Report: YouTube becoming a major platform for viewing news
by Lesley Lanir (Guest contributor/Digital Journalist)
Bought by Google in 2006 for $1.65 billion in stock, YouTube has changed from being a place for uploading videos, to a popular news site for news organizations, and professional and citizen journalists.
Pew Research Center’s Project for Excellence in Journalism examined 15 months’ worth of the most popular news videos on YouTube’s “news & politics” channel from January 2011 to March 2012.
The PEJ team began by tracking 295 news videos during the 15-month period. However, 35 videos were removed from YouTube before the research was completed, so a sample of 260 videos was used.
For each week, the researchers identified the five most weekly videos that received the most views and looked into:
• video type and length
• popular topics
• the producers
• who uploaded them
Popular videos topics were Japan’s Earthquake and Tsunami, Russian Elections and Middle East Unrest.
The results of the research showed that citizens are uploading their own news video creations and are also avidly viewing and sharing videos produced by professionals. Almost 40% of the most watched videos were identified as from citizens.
It was also seen that news organizations are using ‘citizen content’ within their reports and that clear ethical standards have not been developed on how to correctly attribute the video content being uploaded and shared.
The researchers also noted that:
• News organizations sometimes post content filmed by citizen eyewitnesses without attribution.
• Citizens are posting copyrighted material without permission and the origin of some material cannot be identified.
All this can lead to falsified news reports with the viewers having no way of verifying what they are watching.
PEJ listed the following as the key findings of their study:
• Popular news videos tend to depict natural disasters or political upheaval.
• News events are short-lived but they can outperform even the biggest entertainment videos.
• Citizens play a significant role in supplying and producing footage.
• Citizens are also responsible for posting a lot of the videos originally produced by news outlets.
• Personalities are not a main driver of the top news videos.

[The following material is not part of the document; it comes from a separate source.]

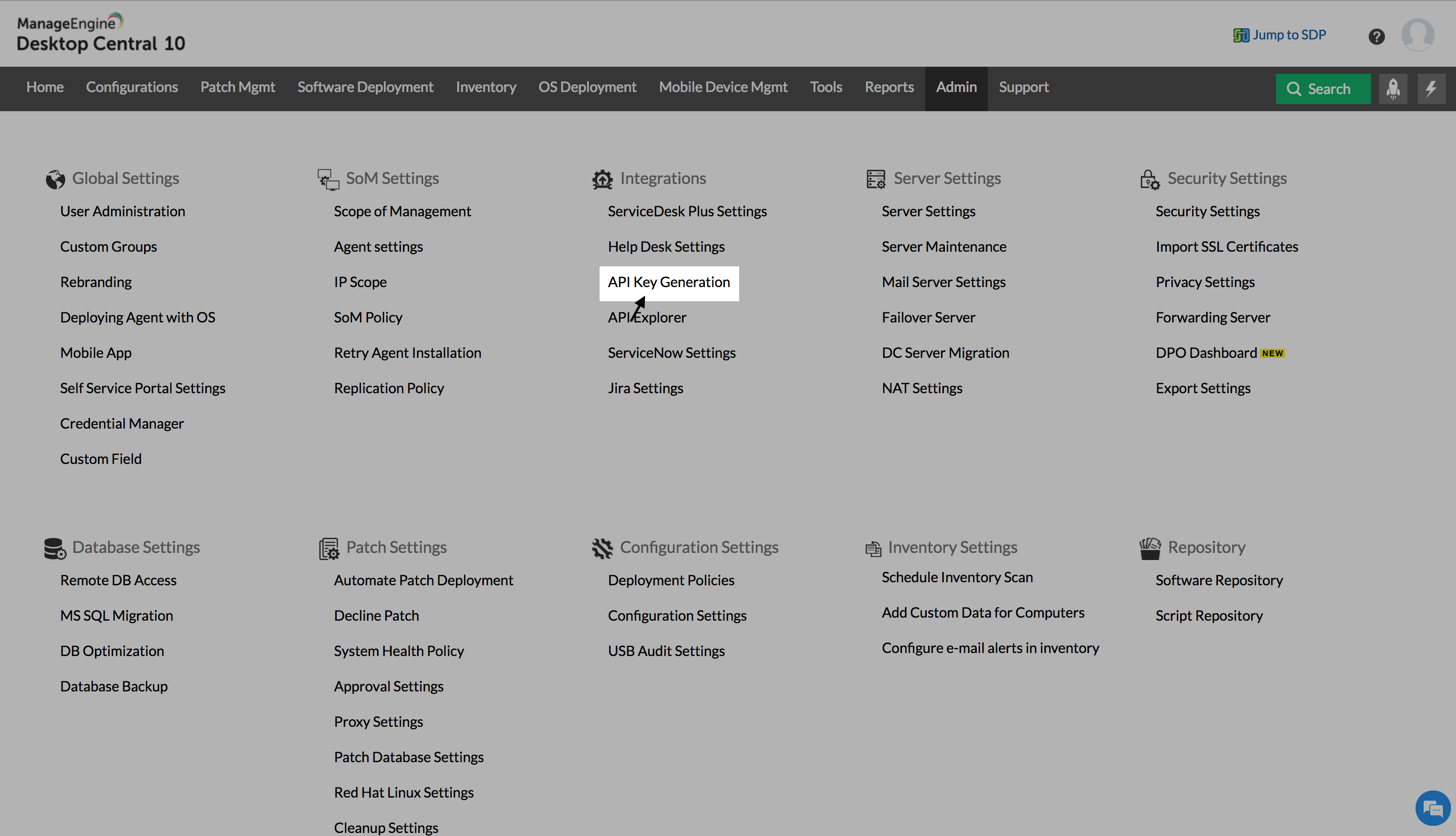This screenshot has height=836, width=1456.
Task: Open the Admin tab
Action: click(x=956, y=87)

• Unlike in traditional TV news, the length of the most popular news videos on YouTube vary greatly.
Digital Journal contacted Amy Mitchell, Deputy Director of Pew Research Center’s PEJ to find out more.
Why do you think people are turning to YouTube for News videos?
The YouTube platform offers a new form of video journalism. Individuals can bear witness to events in a new and powerful way. As with other social and web-based media it also allows people to watch these moments on their own agenda, and to share them with others.
Are you surprised at the type of news videos being viewed?
There is a wide variety of videos in the mix of most viewed across these 15 months. In some cases they are major international events that were also covered heavily in the mainstream media. But in other cases, they demonstrate the way that as in blogs and other social media more obscure events can quickly gather massive interest. One element that was rather consistent was the event be centered around events rather than people – which supports the idea of bearing witness to events. Fully 65% of the videos studied did not feature any one individual.
Are you surprised at the types of videos available, the quality etc.
One finding that stood out was the complex interplay between citizens and news organizations. All stages of the process—Capture, production, posting– the data show both citizens and news organizations involved in different ways depending on the video and the news events. There is also a solid mix of raw footage and edited, with citizens and news organizations offering a mix of both.
Do you think adding a video enhances interest and pumps up views no matter what the news story?
It is unwise to make vast generalizations like that. Certainly certain events are more visually oriented than others and there are hundreds and thousands of videos that attract very few viewers. That said, more and more, producers of information are thinking about a multi-media approach, using all four methods of consuming information: visual, audio, text-based and graphical.
Do you think more people in the future would rather watch videos than news on TV?
Again, I would prefer not to answer such general questions like that. Network news offers something different than videos on YouTube and there are still somewhere around 20 million people watching network evening news daily.